[Assignment] Once you have read the entries below, write them all out again exactly.

[Data under study]
────────────────────────────────────────

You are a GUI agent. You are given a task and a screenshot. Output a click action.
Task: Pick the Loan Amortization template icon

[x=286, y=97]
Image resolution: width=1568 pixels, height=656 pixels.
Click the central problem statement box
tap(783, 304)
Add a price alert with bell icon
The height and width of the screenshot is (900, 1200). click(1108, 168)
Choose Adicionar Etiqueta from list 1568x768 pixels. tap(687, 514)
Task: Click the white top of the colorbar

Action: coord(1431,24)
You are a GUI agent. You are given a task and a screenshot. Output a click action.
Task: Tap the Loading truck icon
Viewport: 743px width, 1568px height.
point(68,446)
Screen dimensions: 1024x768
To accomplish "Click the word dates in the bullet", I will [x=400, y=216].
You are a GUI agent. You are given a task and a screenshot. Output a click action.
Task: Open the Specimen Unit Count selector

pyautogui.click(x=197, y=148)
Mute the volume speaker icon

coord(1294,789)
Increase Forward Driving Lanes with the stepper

────────────────────────────────────────

[Answer to this task]
You are a GUI agent. You are given a task and a screenshot. Output a click action.
Task: Pick the Loan Amortization template icon

[x=286, y=97]
Image resolution: width=1568 pixels, height=656 pixels.
Click the central problem statement box
tap(783, 304)
Add a price alert with bell icon
The height and width of the screenshot is (900, 1200). click(1108, 168)
Choose Adicionar Etiqueta from list 1568x768 pixels. tap(687, 514)
Task: Click the white top of the colorbar

Action: coord(1431,24)
You are a GUI agent. You are given a task and a screenshot. Output a click action.
Task: Tap the Loading truck icon
Viewport: 743px width, 1568px height.
point(68,446)
Screen dimensions: 1024x768
To accomplish "Click the word dates in the bullet", I will [x=400, y=216].
You are a GUI agent. You are given a task and a screenshot. Output a click action.
Task: Open the Specimen Unit Count selector

pyautogui.click(x=197, y=148)
Mute the volume speaker icon

coord(1294,789)
Increase Forward Driving Lanes with the stepper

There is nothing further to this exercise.